If you go to the grocery store today, you’ll see several good grades, but only some will be better. When selecting a choice grade, size, marbling, and thickness are all important factors.
The popularity of this grade in competitions speaks volumes about its quality. Nonetheless, experts advise injecting the barbecue brisket to keep it moist during the smoking process.
This is the second-lowest grade of brisket I’ve seen. Lower grades, such as standard, cutter, and so on, contain the least fat and are firmer. If possible, refrain from using these in competitions commonly found in supermarkets.
The lower the fat content, the firmer the meat. If you’re hosting a dinner party, brine the brisket first to ensure tender and moist meat. However, if you compete, you should avoid this grade.
Otherwise, you risk cooking dry meat.
Wagyu is derived from a Japanese breed of cow and is graded differently. It is also known as American Kobe Beef, and the USDA does not grade it.
Kobe Wagyu cattle produce a heavily marbled brisket. However, one significant disadvantage is the cost. For starters, it is significantly more expensive than other briskets. Second, you often must pay a significant amount for shipping if you are still looking for it locally.
However, because it is so flavorful and tender, this Japanese beef is frequently graded higher than Prime brisket.
Nonetheless, because the USDA does not grade it, this grading may lack credibility as Prime. Furthermore, Wagyu brisket is unpopular among judges and difficult to prepare. As a result, more people prefer prime briskets.
Certified Angus Beef
Certified Angus Beef contains more marbling and has an exceptionally tender, juicy flavor. This brand name is only used for USDA Prime beef and top grades of USDA Choice beef.
Different Parts Of Brisket
When you open your store-bought packer, you’ll notice various brisket parts.
Your brisket’s point cut is small, rounded, and a few inches thick.
This part is made of pectoralis superficial muscles and overlaps the flat cut. The deckle is a thick connective tissue that separates point cut and flat cut.
This part, in particular, has a higher fat content and cooks up quite juicy. It is challenging to cook evenly because the thickness varies from a half-inch to a few inches.
The deckle is the large swirl of cartilage and fat that divides the pointcuts and flat, and it’s easy to see in an untrimmed brisket.
Trim this section away to ensure your brisket lies flattered on the smoker. It will ensure that your brisket cooks evenly. Furthermore, you can easily separate the cuts at the end of smoking.
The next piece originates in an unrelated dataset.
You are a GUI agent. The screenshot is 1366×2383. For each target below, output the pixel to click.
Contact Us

Fortunately, most packer briskets sold in the United States are deckle-free, so you won’t need to trim them. However, if you come across one with a deckle, remember to trim it.
Brisket Flat Cut
A flat cut is one end of the brisket with a more even square edge and thinner and flatter than the other.
The pectoralis profundi, or deep pectoral muscle, is used to create the flat cut, and it is one of the most common cuts found in the meat department.
This cut is larger than the point cut and accounts for most brisket. It is a popular choice among most cooks because it cooks quickly.
Furthermore, you can easily cut out decent slices.
Because the flat cut is flatter and thinner than other parts, it reaches the required internal temperature faster. On the downside, the cut is prone to overcooking. You may overcook it because it has less fat and is leaner. However, it will keep the piece moist if it comes with a good fat cap.
The fat cap is the thick layer of fat on one side of the brisket, and it is about an inch thick and extends from the point to the flat cut of the piece.
It is made up of both soft and hard fat. The only difference is that soft fat will melt during cooking while hard fat will not.
Because both types of fat promote moistness, they should not be cooked together. Instead, trim the fat cap to between 1/4 and 1/8 inch and remove any excess hard fat at the cut.
This thickness will keep your brisket tender and moist while smoking.
For someone who loves brisket, use Prime Grade or Choice Grade briskets. You can use select, but you must be careful in preparing and smoking it. Wagyu, on the other hand, is a pricey meat that tastes better on steak than on smoked briskets.